P.N.「オーウェン」さんからの投稿
- 評価
- ★★★★☆
- 投稿日
- 2023-11-07
「ガス燈」は、殺人事件をめぐるミステリー映画だが、ヒロインのポーラは、イングリッド・バーグマンが常々やりたいと思っていた役だそうだ。
そのためなら、競演のシャルル・ボワイエにタイトル・クレジットのトップを譲ってもいいとまで、考えていたとのことで、それぐらい、この役に執念を燃やしていたんですね。
ポーラは、純粋かつ傷つきやすい性格で、夫役のボワイエの偏執的な陰謀のために、発狂の恐怖に怯えるのだ。

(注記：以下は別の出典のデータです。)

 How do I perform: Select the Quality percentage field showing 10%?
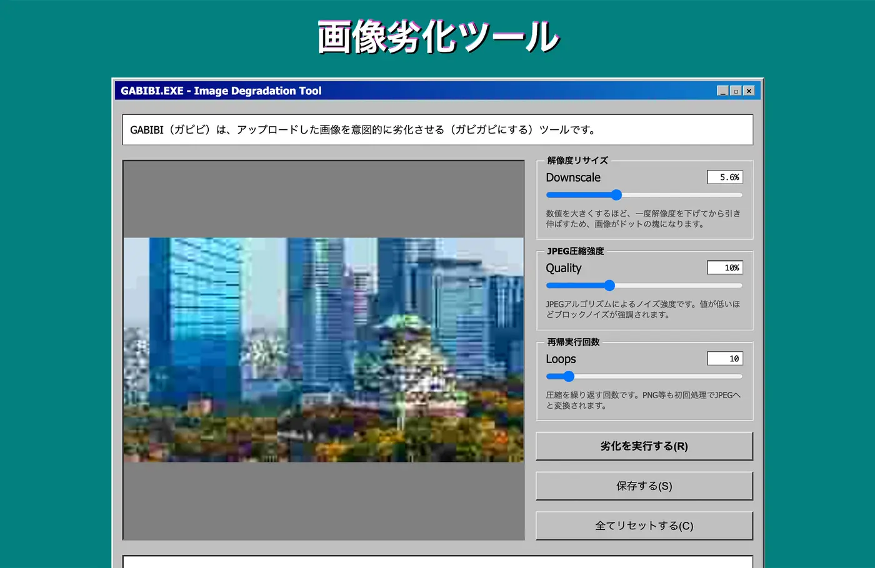pos(724,267)
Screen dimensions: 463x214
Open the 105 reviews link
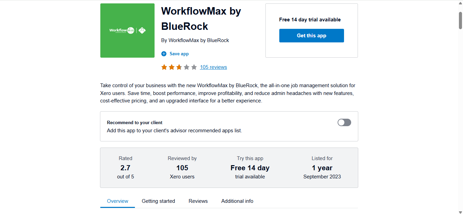click(x=213, y=67)
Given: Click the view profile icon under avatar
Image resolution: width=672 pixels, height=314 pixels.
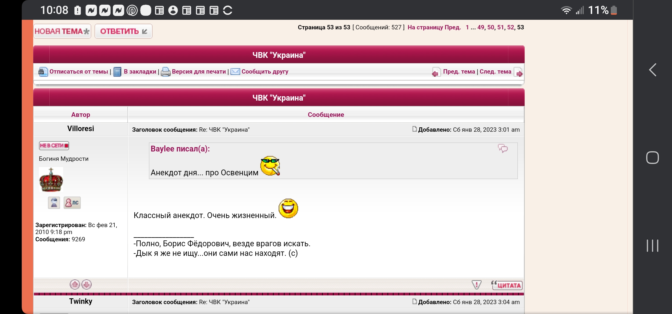Looking at the screenshot, I should point(54,203).
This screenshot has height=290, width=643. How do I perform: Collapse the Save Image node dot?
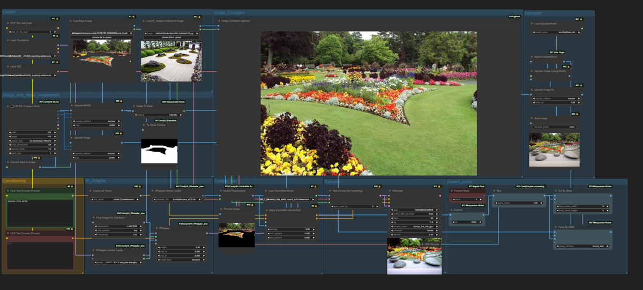pos(532,118)
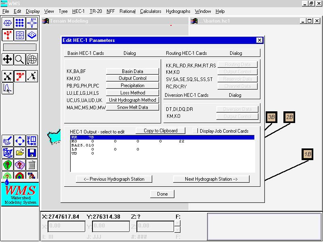Open the Hydrographs menu

[178, 11]
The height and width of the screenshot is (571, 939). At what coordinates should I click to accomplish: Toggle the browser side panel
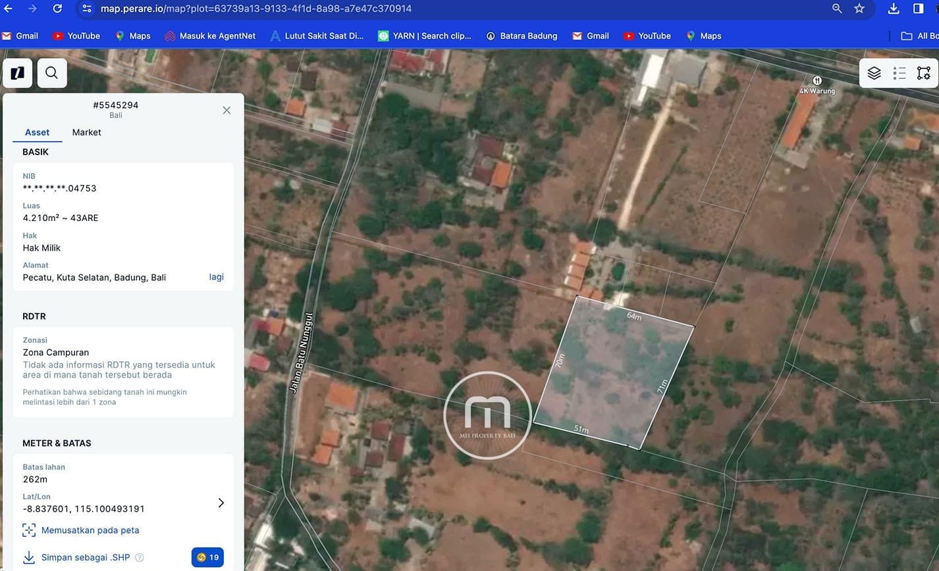pyautogui.click(x=918, y=9)
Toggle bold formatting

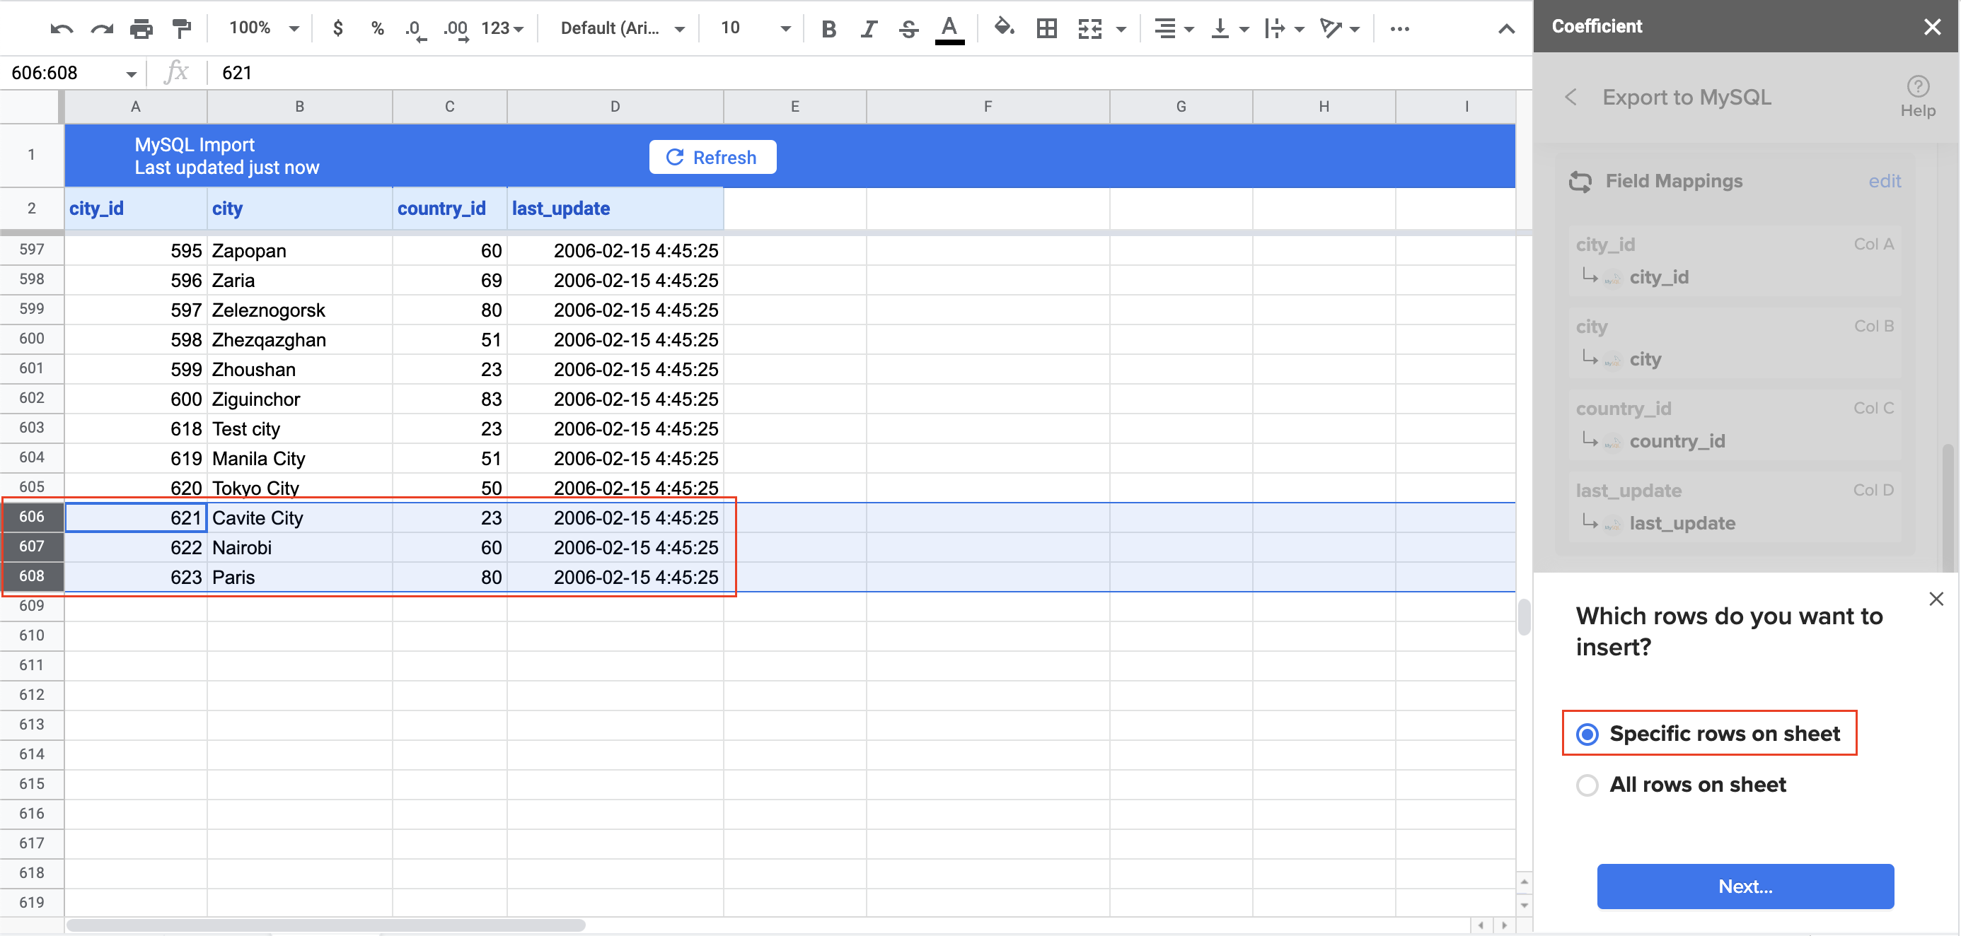(828, 28)
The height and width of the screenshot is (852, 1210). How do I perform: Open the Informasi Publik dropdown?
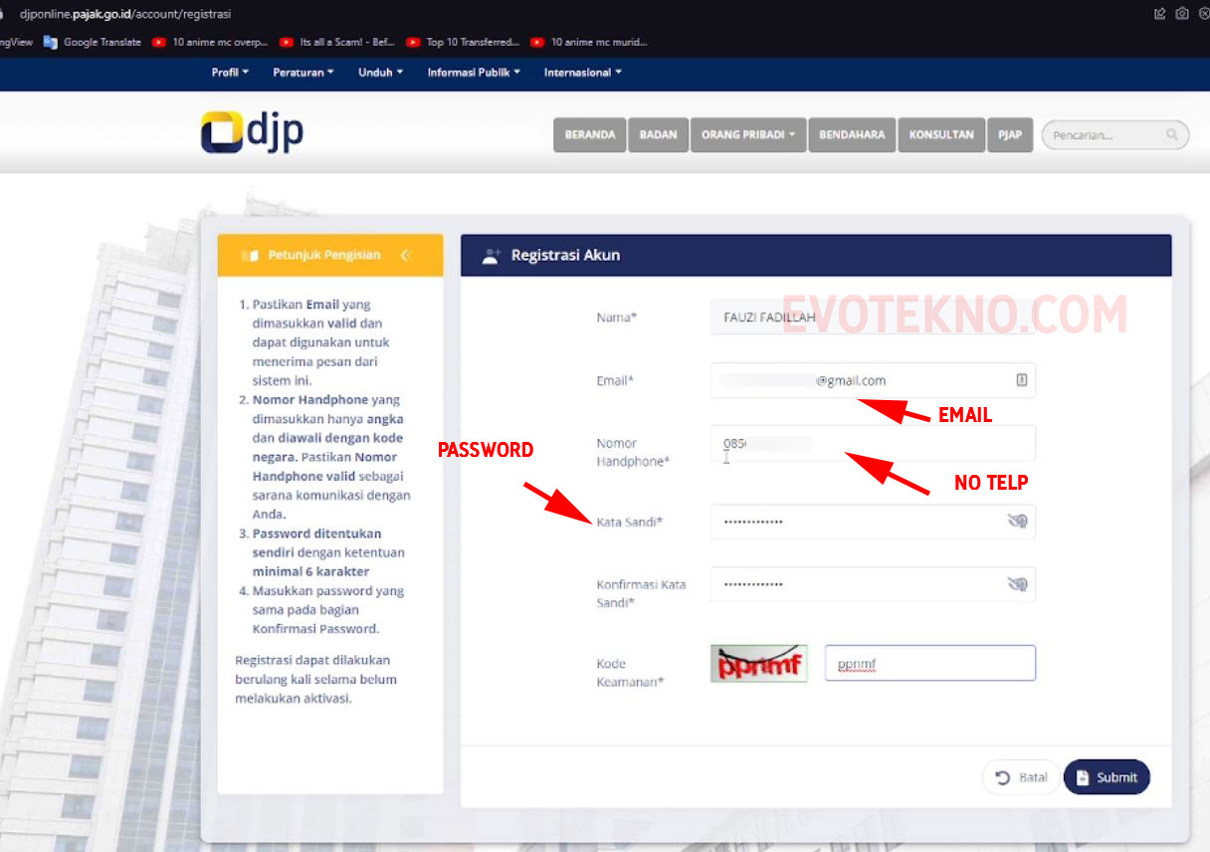tap(474, 73)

なるほど、女優にしてみれば、こうした複雑な役は、すこぶる魅力的なのだろう。
バーグマンにとっては、新しい役柄へのチャレンジであったのだと思う。
殺された叔母の家で、新婚の居を構えるポーラの、いささかの不安、夫への従属物でしかない、妻の虚しさと怯えなど、大柄なバーグマンの肉体からは、エモーションの大波小波が間段なく伝わってくる。
偽りの結婚と見せかけの幸福-----その仮面の裏の真実を知らないポーラ役のバーグマンは、うっとりするくらいに美しい。